Ruto, who retained his seat in last December’s elections, plunged into politics in 1992 as a chief campaigner for former president Moi.
He chaired Youth for Kanu ’92, an amorphous campaigning outfit awash with slush funds, which successfully campaigned for Moi.
He was first elected to Parliament in 1997. When he threatened to quit Moi’s party, he was instead appointed home affairs minister. Ruto’s own bid for the presidency hit a wall when Odinga won the opposition candidacy on the ODM ticket. As a then senior secretary of Kanu, he teamed up with Odinga to campaign against the Kibaki government’s constitution in the 2005 referendum. Ever since the two have worked together closely.

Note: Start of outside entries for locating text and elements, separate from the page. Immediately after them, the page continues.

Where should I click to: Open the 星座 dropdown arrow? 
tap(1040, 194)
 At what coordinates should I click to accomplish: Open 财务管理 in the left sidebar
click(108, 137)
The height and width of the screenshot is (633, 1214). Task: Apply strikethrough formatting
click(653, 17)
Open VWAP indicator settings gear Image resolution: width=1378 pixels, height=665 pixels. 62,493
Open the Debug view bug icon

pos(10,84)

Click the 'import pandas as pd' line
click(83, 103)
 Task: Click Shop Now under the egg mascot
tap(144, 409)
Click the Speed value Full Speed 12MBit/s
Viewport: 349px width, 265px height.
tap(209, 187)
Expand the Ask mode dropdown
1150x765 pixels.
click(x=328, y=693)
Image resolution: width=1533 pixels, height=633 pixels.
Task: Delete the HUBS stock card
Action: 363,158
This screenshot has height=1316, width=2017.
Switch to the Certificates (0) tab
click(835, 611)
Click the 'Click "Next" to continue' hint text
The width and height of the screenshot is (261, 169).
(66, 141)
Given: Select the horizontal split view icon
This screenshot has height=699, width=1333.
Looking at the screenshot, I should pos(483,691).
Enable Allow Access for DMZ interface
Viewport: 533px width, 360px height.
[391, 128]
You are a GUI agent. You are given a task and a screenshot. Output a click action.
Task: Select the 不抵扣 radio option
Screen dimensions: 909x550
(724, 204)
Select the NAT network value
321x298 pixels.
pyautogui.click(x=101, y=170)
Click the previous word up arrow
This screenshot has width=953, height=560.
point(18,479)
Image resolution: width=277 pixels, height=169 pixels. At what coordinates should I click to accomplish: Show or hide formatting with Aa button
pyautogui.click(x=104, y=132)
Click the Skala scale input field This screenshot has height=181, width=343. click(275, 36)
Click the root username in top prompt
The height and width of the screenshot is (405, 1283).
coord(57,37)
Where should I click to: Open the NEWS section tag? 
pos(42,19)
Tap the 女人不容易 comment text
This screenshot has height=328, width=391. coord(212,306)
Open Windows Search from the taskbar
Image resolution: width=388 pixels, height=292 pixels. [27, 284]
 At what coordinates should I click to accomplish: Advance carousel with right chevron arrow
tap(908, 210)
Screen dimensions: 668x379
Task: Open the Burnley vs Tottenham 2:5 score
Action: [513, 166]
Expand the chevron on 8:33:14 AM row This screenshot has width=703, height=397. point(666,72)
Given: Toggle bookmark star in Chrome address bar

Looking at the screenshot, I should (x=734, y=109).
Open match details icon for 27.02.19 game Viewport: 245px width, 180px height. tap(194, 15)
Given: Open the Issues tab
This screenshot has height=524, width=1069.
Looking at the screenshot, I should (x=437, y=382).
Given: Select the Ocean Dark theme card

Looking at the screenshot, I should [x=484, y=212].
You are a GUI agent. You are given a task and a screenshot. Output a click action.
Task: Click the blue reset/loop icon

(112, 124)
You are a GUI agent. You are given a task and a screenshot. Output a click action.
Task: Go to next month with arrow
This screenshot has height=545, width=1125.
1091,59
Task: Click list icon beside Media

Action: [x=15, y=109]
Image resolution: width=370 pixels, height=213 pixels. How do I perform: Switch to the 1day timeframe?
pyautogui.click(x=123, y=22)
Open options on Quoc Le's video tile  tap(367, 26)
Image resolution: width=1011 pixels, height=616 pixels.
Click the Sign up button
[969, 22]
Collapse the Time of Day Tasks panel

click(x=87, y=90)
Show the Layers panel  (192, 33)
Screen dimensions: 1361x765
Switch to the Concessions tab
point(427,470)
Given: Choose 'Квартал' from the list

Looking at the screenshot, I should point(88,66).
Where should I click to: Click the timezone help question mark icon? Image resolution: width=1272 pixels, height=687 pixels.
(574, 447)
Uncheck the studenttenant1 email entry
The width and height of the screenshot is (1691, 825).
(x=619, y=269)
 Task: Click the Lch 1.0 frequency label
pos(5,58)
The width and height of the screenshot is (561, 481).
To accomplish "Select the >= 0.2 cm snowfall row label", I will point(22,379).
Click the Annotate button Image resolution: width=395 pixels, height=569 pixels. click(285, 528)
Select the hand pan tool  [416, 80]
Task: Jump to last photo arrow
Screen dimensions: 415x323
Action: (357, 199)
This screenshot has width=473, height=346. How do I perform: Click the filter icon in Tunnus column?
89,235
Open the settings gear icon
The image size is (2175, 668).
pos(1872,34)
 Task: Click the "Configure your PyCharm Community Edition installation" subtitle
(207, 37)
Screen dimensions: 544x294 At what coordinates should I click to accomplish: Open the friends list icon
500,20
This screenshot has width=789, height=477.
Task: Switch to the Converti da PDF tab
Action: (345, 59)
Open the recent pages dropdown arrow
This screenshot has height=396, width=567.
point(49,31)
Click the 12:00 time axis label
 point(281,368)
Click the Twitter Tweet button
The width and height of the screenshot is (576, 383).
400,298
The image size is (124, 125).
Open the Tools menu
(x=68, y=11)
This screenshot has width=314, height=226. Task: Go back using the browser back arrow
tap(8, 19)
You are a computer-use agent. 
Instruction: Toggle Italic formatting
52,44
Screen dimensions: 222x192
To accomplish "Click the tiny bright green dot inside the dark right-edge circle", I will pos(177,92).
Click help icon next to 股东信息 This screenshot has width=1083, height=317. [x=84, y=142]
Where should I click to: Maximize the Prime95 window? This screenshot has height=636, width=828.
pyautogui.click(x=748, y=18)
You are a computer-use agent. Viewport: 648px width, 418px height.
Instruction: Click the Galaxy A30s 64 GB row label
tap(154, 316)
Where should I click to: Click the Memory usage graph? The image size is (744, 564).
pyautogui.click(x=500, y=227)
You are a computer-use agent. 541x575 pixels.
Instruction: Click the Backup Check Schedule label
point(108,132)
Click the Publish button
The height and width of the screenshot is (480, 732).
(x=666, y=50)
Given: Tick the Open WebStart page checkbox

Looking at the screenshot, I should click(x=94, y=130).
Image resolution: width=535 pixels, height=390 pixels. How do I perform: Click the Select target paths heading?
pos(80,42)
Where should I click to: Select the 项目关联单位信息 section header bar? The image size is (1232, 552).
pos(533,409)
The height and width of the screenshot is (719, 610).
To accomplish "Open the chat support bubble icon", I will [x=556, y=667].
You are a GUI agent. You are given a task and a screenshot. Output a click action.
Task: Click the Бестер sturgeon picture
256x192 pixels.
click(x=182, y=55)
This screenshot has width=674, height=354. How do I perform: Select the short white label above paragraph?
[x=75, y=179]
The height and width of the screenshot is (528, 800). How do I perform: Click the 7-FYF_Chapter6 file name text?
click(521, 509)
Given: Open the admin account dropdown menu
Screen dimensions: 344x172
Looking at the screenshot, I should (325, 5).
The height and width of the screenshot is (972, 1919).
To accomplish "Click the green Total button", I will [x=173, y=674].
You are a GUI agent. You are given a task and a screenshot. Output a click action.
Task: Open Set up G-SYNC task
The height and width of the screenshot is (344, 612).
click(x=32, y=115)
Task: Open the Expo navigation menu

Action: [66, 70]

He holds a BSc degree from the University of Nairobi. He is a large-scale maize, wheat and diary farmer. He also has interests in real estate and is the proprietor of the daily the Kenya Times.
Minister of Higher Education, Science and Technology
Sally Kosgei
Sally Kosgei is a first-time MP from Aldai in the Rift Valley Province and is a member of the ODM.
From 2001 until she left the civil service when Kibaki took power in 2003, she was the most powerful civil servant under the president. As the head of the public service, she was both loathed and loved for her proximity to the presidency.
Kosgei has held various other prominent positions in the government, serving as permanent secretary for foreign affairs and as Kenya’s high commissioner to the United Kingdom.
The 58-year-old former diplomat was plucked from her job at the University of Nairobi, where she was an associate professor of history and international relations.